The castle rises from the western edge of a narrow and deep ravine, which conveys a streamlet from Fonmon village into the Kenson.

On its north front, but at some little distance from the castle, a similar steep bank slopes down direct to the Kenson, which there traverses a meadow, in earlier days probably an impassable morass. On its west and south sides the castle stands on table land, and was covered, no doubt, by a moat and outer wall. The keep, a rectangular building 45 feet high, and 25 feet north and south, by 43 feet east and west, including its walls, which are 5 feet thick, appears to be late Norman, and may be presumed to be Sir John de St. John’s work. Additions, probably of early English and early Decorated date, enclose it on the north, east, and partially on the south sides; on the latter forming a considerable wing, a part of which is a square tower which caps the south-east angle, and is a principal feature in the general view of the building. Two bow towers of the same date project from the east front. The principal additions on the north are of the seventeenth century, and were erected without reference to defence.
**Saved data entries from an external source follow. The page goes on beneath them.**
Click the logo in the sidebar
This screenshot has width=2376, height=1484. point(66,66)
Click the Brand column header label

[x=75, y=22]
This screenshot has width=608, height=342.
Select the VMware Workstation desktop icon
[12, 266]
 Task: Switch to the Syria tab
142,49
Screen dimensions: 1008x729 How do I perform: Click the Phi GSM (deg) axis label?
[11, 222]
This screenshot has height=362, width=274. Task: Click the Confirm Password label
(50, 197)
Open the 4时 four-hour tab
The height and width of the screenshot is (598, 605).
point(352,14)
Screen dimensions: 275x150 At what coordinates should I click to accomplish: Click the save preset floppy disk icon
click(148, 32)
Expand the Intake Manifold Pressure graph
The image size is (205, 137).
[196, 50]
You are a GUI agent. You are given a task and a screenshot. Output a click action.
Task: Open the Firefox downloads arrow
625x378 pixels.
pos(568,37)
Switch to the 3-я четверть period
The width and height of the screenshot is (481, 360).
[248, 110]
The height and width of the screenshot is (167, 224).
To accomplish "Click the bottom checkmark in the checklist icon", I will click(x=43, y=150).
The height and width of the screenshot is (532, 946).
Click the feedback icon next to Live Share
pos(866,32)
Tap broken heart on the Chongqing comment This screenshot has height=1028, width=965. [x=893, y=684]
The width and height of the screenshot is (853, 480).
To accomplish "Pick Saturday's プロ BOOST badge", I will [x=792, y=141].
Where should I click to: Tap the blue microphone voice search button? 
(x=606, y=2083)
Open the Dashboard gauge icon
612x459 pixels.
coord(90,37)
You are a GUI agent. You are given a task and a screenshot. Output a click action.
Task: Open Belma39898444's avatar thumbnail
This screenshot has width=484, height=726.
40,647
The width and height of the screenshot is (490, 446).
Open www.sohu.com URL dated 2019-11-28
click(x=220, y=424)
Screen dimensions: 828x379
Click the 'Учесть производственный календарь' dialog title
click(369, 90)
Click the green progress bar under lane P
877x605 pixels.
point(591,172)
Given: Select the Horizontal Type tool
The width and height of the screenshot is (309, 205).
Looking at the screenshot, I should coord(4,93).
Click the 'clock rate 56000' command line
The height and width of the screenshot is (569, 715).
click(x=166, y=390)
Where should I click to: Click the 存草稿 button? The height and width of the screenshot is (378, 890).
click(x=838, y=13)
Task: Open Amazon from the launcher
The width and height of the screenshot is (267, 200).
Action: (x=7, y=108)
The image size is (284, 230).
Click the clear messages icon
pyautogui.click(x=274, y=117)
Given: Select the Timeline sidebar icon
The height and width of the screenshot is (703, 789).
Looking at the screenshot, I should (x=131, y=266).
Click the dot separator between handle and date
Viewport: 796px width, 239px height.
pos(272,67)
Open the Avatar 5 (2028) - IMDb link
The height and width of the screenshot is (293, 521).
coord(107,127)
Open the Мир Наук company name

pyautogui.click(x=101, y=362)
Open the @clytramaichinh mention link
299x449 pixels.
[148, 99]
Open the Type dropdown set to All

The outworks, with the exception of one tower which stands alone on the south-eastern front, about 140 yards from the castle, long since have given way to stabling, barns, and formal terraced gardens, most of which have in their turn disappeared. The remaining tower seems to have been the south-eastern termination of the defences of the outer court.

The St. Johns resided, more or less, at Fonmon until towards the fourteenth century, when, by intermarriage with the heiresses of Paveley, Pawlet, and, finally, of Beauchamp of Bletsoe, they became powerful English lords, and removed their head-quarters into Bedfordshire. Fonmon was probably left to the care of a bailiff, though some cadets of the family settled at Highlight, and there remained after the sale of the property to Colonel Jones, about 1655. Since that period it has been regularly inhabited by the Jones family, as it now is by their descendant and representative, Robert Oliver Jones, Esq.

The castle contains portraits of Cromwell and Ireton, and a fine one of Mr Robert Jones, grandfather of the present proprietor, by Reynolds.


FOTHERINGAY CASTLE, NORTHAMPTONSHIRE.

THE masonry of this castle has been entirely removed, but the original moated mound and earth-banks remain, and the lines of the masonry may be traced by the trenches dug when the foundations were grubbed up. The mound stands on the left bank of the river Nene, and of the buildings the principal, disposed nearly east and west, was very evidently the great hall in which Mary of Scotland was tried and executed.

There is in “Ellis’s Letters” (First Series, Vol. II.) a draught plan, in Burghley’s hand, of the hall as it was ordered to be prepared for the trial.

The “great chamber” was 23 yards long with the window, and 7 yards broad. The length without the window was 21 yards. The window, therefore, was probably a bay or oriel, of 6 feet projection within. The draught plan was sent down with the figures blank to be filled in by special measurement.